Heart disease and diabetes: Is dairy fat different?

Heart disease and diabetes: Is dairy fat different?

Dairy foods have been getting a lot of attention from researchers in recent years, notably from studies done both jointly and separately by scientists at Harvard and Tufts universities. They looked at the relationship between full-fat dairy and the risks for heart disease and diabetes.

A 3,000-participant study found that people who included dairy fat in their diet had a lower risk of diabetes.

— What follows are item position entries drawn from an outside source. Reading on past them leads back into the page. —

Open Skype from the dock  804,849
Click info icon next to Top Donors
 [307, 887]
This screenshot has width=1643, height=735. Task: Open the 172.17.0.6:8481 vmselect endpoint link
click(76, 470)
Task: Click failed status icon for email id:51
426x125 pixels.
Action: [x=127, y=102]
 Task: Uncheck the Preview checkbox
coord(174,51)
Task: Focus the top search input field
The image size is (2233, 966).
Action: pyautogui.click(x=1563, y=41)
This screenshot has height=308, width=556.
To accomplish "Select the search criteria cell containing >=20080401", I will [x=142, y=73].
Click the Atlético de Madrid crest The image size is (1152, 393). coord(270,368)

One theory for the link is that people who skip or limit dairy might compensate by eating more refined, low-fiber carbohydrates, which can increase diabetes risk.

A study that followed more than 200,000 people over several decades looked at the relationship between dairy fat intake and heart disease.

It found no increase in heart disease risk among people who ate dairy fat, although the risk was lowered when calories from dairy fat were replaced with calories from plant-based fats or whole grains—24% when they were replaced by polyunsaturated fats and 28% when replaced with whole grains. On the other hand, the risk went up by 6% if those calories went instead to foods with other types of saturated fat, like red meat.

A third piece of research reviewed nine studies that looked specifically at butter, another source of saturated fat, and its role in heart disease, diabetes and all causes of death. The analysis found that while plant-based fats are healthier, small amounts of butter aren’t likely to hurt you.